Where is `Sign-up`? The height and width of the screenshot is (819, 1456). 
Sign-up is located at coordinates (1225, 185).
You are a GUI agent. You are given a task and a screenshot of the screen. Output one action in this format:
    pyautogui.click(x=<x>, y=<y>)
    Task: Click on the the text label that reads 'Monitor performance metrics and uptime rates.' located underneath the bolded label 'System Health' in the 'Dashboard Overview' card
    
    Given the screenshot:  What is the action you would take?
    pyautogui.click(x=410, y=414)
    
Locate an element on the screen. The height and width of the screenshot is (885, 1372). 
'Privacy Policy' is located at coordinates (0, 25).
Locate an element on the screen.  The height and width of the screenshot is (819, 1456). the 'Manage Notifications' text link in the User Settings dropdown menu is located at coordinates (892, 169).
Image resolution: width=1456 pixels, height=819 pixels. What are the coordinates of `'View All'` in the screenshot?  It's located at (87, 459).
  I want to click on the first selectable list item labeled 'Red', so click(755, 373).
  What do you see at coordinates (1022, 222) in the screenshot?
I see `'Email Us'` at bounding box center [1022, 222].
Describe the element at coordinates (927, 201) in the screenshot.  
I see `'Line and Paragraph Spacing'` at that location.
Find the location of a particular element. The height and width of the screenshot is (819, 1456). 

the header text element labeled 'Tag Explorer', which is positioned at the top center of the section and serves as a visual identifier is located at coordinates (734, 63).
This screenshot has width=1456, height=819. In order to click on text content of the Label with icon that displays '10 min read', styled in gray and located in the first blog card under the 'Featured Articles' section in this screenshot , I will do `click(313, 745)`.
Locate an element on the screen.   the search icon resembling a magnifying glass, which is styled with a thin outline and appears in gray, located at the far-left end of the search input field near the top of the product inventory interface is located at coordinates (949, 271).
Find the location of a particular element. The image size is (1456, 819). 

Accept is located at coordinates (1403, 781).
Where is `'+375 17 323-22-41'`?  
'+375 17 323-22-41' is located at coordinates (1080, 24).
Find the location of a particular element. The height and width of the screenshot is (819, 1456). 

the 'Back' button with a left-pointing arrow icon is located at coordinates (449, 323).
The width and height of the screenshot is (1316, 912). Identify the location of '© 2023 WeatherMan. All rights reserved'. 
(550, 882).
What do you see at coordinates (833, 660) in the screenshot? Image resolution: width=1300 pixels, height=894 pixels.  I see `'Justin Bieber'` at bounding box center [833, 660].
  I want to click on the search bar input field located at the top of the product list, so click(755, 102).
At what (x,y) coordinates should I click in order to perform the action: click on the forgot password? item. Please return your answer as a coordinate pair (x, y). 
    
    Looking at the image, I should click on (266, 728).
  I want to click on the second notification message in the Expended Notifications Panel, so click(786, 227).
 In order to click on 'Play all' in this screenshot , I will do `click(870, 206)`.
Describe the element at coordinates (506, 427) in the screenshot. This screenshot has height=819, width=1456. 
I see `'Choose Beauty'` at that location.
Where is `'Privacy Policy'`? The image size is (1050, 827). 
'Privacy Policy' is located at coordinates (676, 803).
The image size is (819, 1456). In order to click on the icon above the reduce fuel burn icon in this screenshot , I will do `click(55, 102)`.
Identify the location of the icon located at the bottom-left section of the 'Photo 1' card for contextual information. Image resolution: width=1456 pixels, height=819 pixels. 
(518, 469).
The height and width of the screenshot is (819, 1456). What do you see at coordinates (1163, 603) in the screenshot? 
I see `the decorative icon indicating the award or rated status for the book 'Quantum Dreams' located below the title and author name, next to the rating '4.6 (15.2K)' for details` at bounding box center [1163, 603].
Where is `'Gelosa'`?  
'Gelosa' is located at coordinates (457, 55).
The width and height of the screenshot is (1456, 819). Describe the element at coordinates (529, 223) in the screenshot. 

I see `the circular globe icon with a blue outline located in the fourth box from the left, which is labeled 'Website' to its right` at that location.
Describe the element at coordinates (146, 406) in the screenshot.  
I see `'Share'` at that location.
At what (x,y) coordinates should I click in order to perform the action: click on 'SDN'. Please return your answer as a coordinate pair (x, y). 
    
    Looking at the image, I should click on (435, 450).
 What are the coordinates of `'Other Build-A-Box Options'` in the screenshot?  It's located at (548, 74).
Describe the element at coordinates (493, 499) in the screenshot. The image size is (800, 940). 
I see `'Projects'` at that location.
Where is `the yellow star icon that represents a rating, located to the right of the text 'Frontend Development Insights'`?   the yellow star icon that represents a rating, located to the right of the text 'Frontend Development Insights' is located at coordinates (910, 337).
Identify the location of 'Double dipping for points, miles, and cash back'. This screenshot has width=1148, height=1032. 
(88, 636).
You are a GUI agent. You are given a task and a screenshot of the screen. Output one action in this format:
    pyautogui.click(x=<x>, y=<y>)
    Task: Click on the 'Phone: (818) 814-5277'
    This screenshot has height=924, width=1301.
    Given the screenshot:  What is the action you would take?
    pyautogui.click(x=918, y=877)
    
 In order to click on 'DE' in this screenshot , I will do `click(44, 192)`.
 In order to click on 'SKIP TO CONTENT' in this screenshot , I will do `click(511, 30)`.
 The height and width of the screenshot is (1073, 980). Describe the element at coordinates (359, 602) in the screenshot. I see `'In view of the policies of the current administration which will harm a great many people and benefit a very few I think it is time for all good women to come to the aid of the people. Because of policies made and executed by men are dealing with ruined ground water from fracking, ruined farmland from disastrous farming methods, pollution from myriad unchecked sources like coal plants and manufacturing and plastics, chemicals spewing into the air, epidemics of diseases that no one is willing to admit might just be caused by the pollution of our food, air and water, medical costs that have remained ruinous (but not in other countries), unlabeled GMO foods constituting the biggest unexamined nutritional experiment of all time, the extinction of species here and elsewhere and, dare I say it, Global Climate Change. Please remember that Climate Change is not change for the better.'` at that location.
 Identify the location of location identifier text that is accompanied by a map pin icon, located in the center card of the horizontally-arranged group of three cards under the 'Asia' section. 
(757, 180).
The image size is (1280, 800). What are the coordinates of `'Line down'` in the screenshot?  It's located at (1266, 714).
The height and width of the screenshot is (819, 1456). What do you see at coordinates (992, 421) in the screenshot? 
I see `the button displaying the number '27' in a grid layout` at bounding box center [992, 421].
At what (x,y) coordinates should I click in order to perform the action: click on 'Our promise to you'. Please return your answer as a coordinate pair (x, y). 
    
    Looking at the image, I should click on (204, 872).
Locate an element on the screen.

++++

__GOAL__
Render the data from its first line through the line containing "center [1022, 222].", inclusive, as a Markdown table with columns Row and Line, numbering each row and omitting blank lines.

__TASK RESPONSE__
| Row | Line |
|---|---|
| 1 | Where is `Sign-up`? The height and width of the screenshot is (819, 1456).  |
| 2 | Sign-up is located at coordinates (1225, 185). |
| 3 | You are a GUI agent. You are given a task and a screenshot of the screen. Output one action in this format: |
| 4 |     pyautogui.click(x=<x>, y=<y>) |
| 5 |     Task: Click on the the text label that reads 'Monitor performance metrics and uptime rates.' located underneath the bolded label 'System Health' in the 'Dashboard Overview' card |
| 6 |     Given the screenshot:  What is the action you would take? |
| 7 |     pyautogui.click(x=410, y=414) |
| 8 | Locate an element on the screen. The height and width of the screenshot is (885, 1372).  |
| 9 | 'Privacy Policy' is located at coordinates (0, 25). |
| 10 | Locate an element on the screen.  The height and width of the screenshot is (819, 1456). the 'Manage Notifications' text link in the User Settings dropdown menu is located at coordinates (892, 169). |
| 11 | Image resolution: width=1456 pixels, height=819 pixels. What are the coordinates of `'View All'` in the screenshot?  It's located at (87, 459). |
| 12 |   I want to click on the first selectable list item labeled 'Red', so click(755, 373). |
| 13 |   What do you see at coordinates (1022, 222) in the screenshot? |
| 14 | I see `'Email Us'` at bounding box center [1022, 222]. |